→ **DIRECTIONS**
Return only the lines below starting at the line containing "The height and width of the screenshot is (768, 1024)." and ending at the line containing "The height and width of the screenshot is (768, 1366).", both included, exactly as they are and with no pictures.

→ **SOURCE RECORDS**
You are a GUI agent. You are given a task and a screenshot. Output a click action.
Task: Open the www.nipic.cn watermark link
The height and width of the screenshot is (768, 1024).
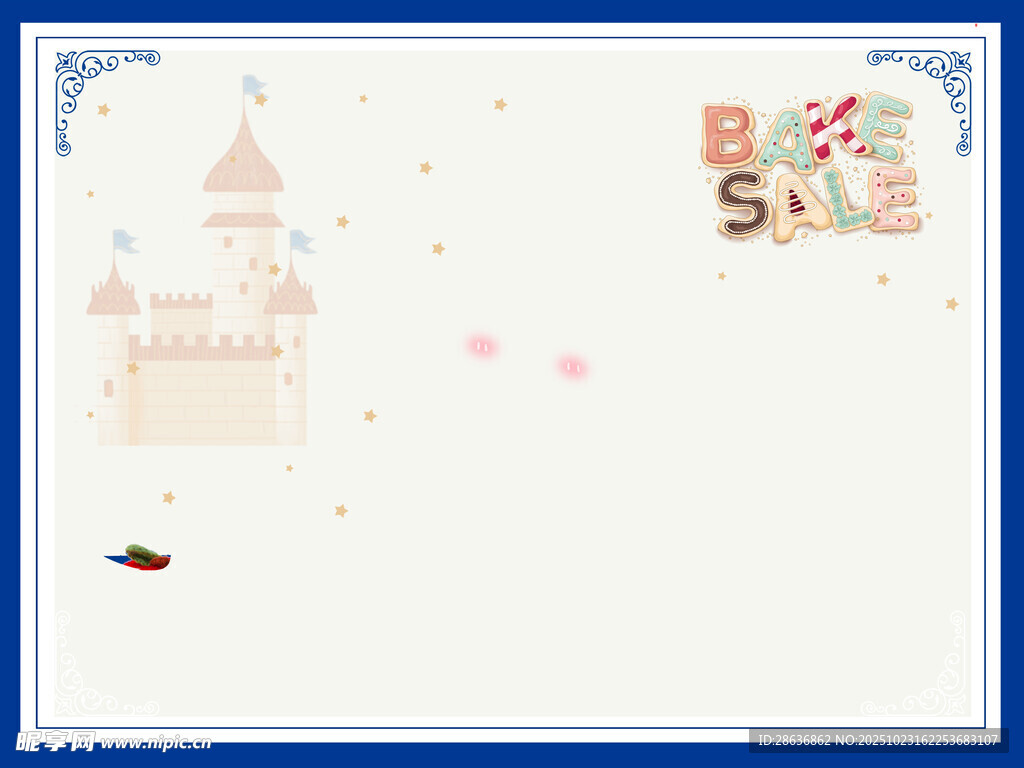coord(155,742)
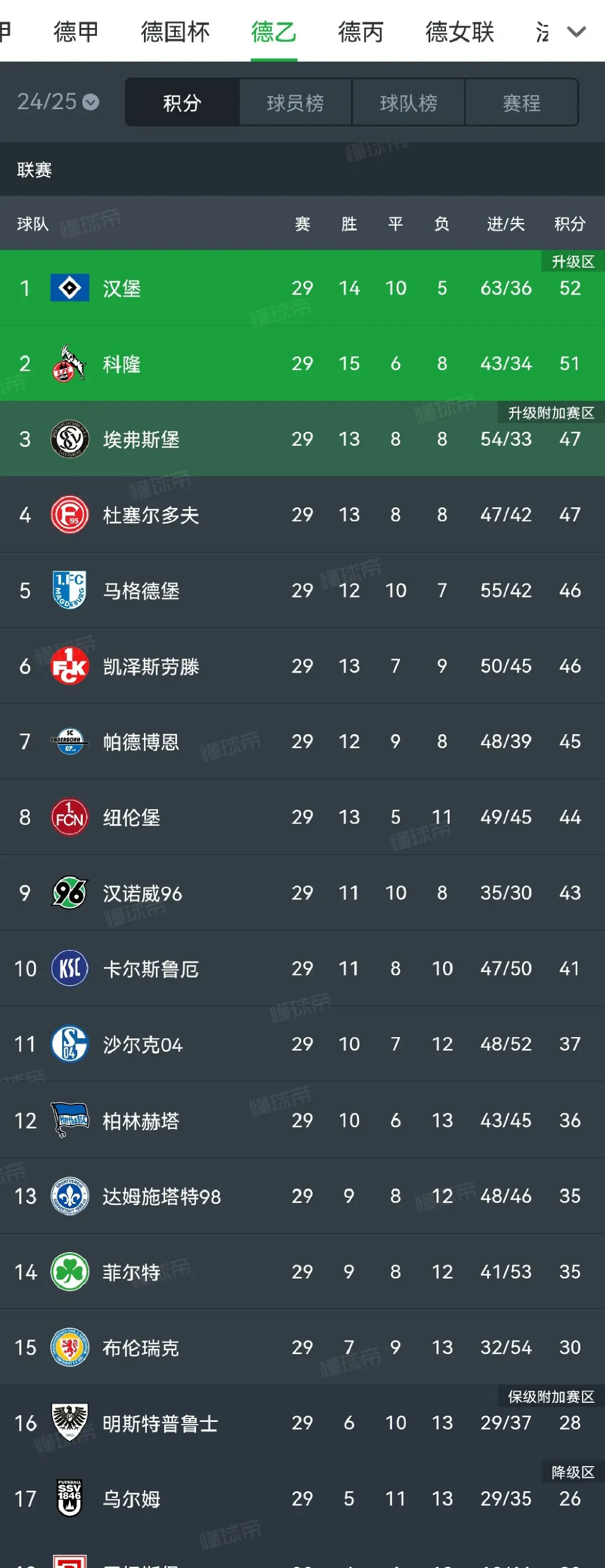Tap the Köln (科隆) goat logo

point(69,363)
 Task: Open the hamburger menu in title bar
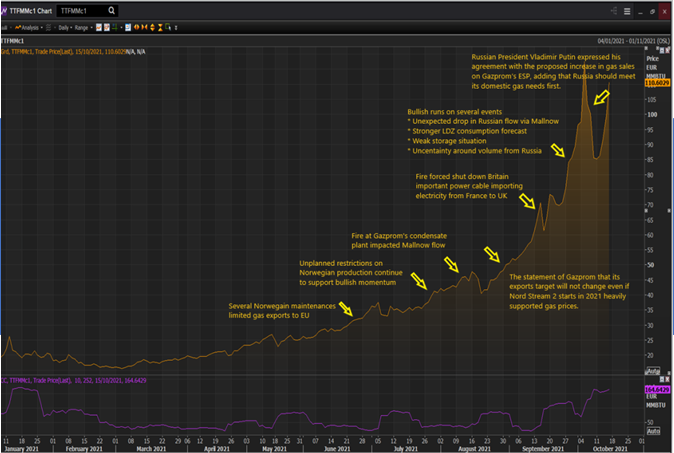(x=629, y=10)
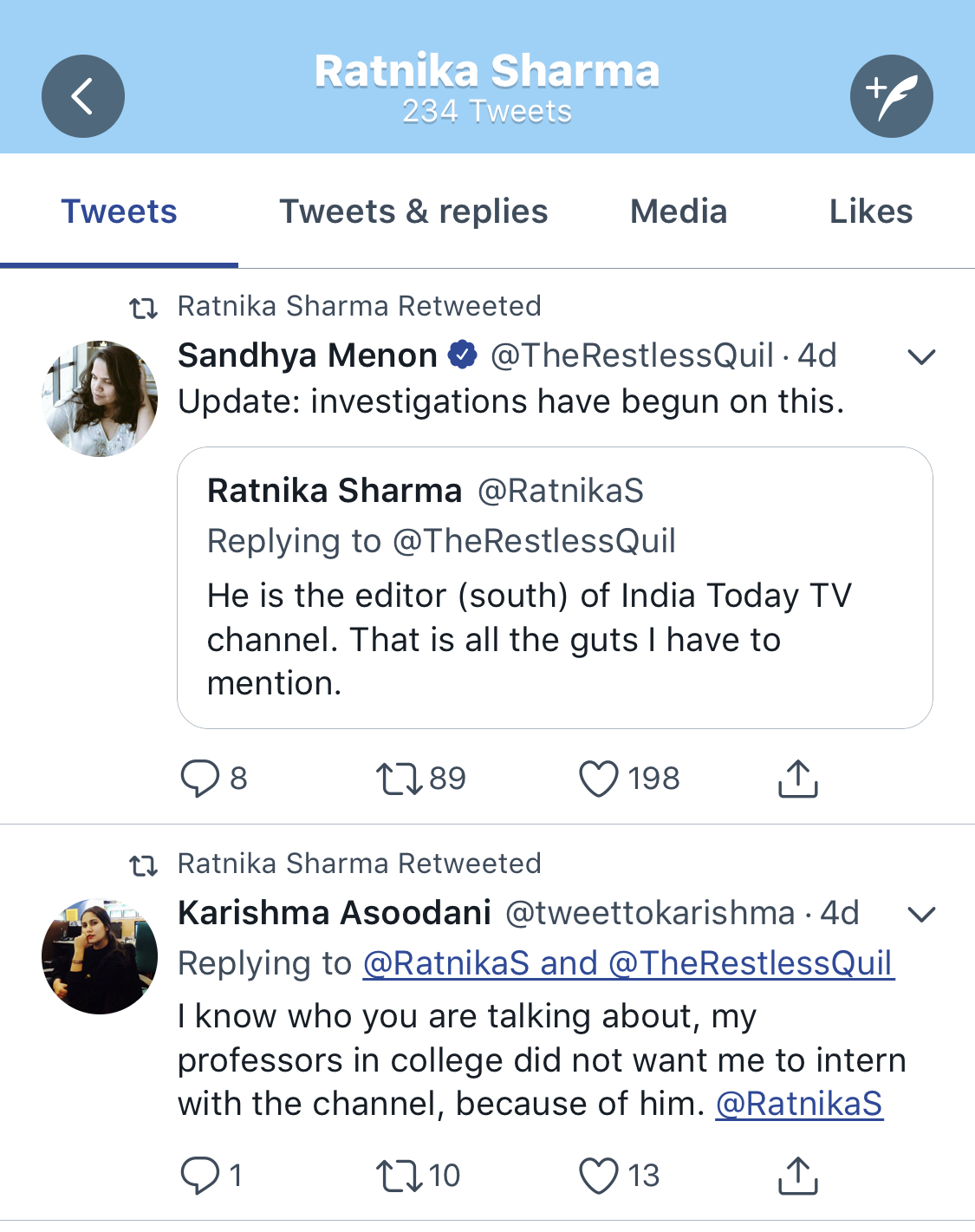This screenshot has width=975, height=1232.
Task: Switch to Tweets & replies tab
Action: pyautogui.click(x=413, y=212)
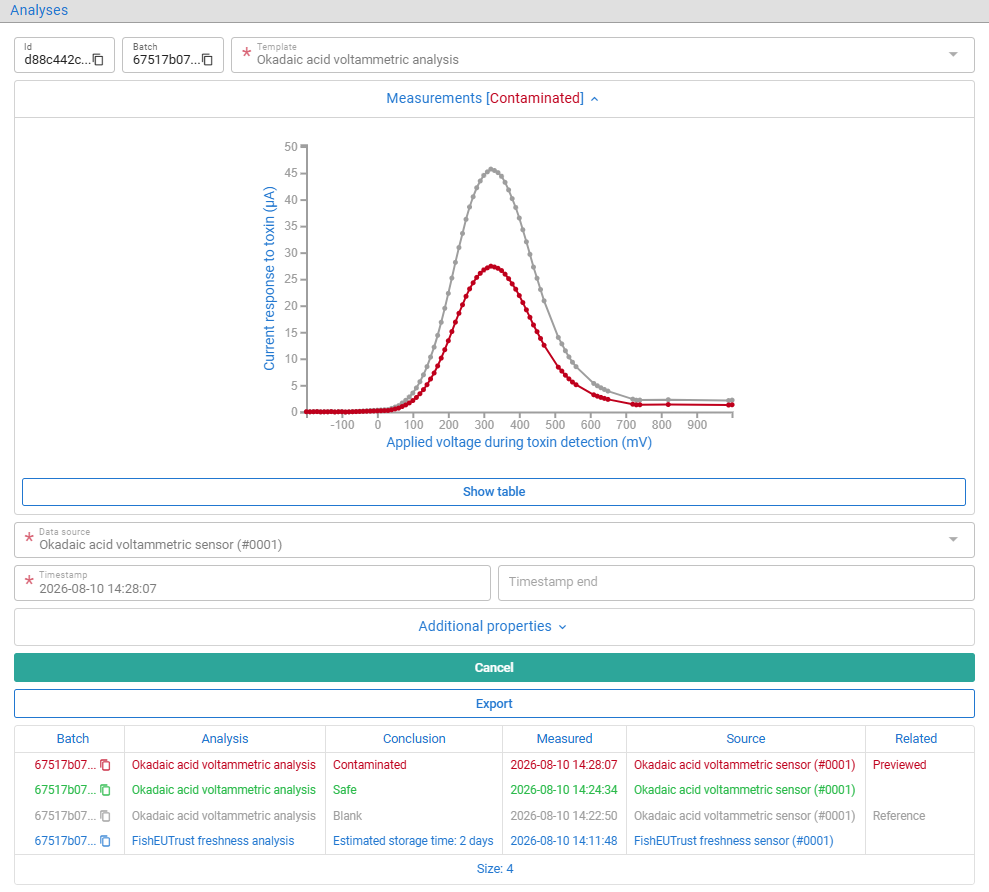Copy batch id in Blank row
This screenshot has height=892, width=989.
pos(105,816)
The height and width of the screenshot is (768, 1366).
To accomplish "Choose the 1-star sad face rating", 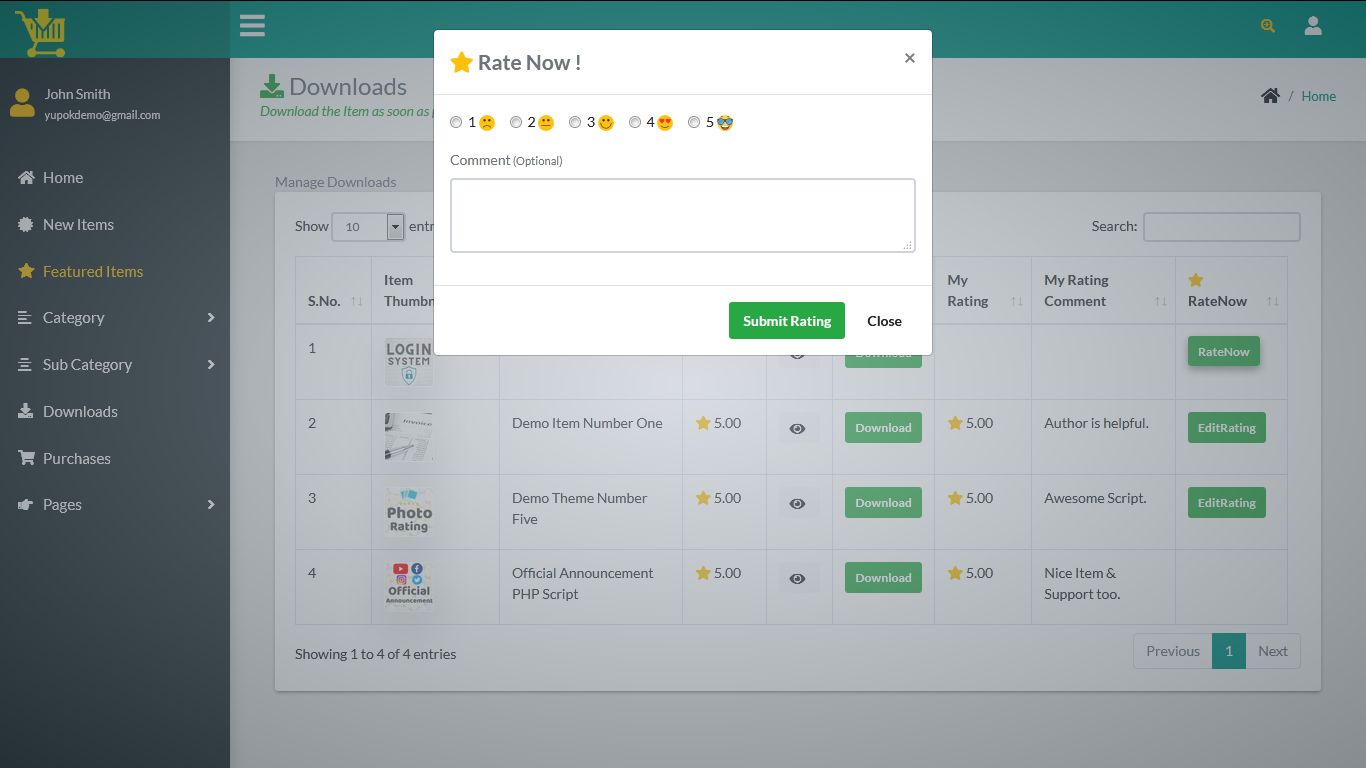I will pyautogui.click(x=455, y=122).
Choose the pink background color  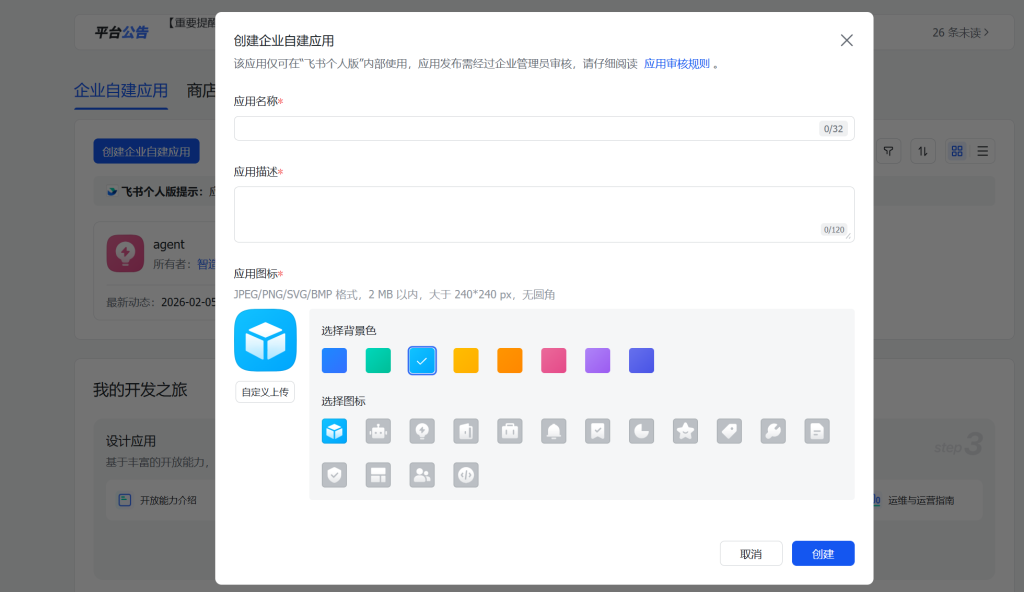point(554,360)
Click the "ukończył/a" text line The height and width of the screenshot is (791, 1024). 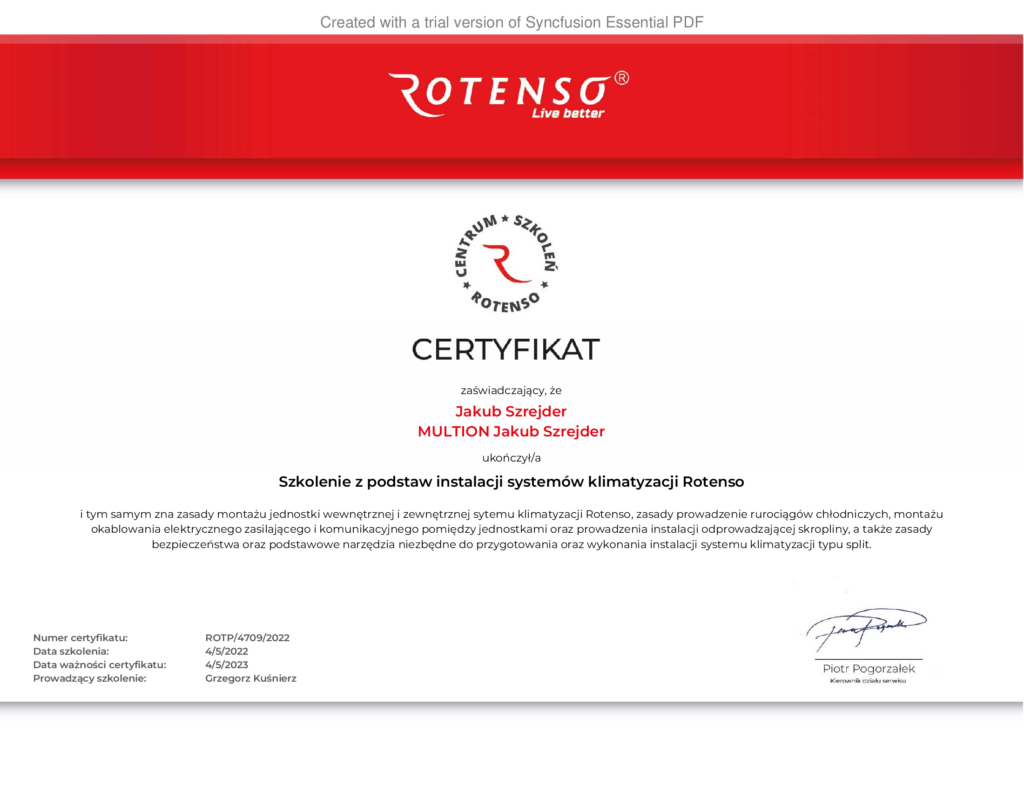click(511, 458)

→ **SOLUTION TO THIS PROBLEM**
The height and width of the screenshot is (768, 1024).
coord(155,742)
Tap the Köln (科隆) goat logo

point(69,363)
 Task: Open the hamburger menu in title bar
(x=629, y=10)
This screenshot has width=975, height=1232.
Task: Switch to Tweets & replies tab
Action: pyautogui.click(x=413, y=212)
Copy batch id in Blank row
This screenshot has height=892, width=989.
pos(105,816)
The height and width of the screenshot is (768, 1366).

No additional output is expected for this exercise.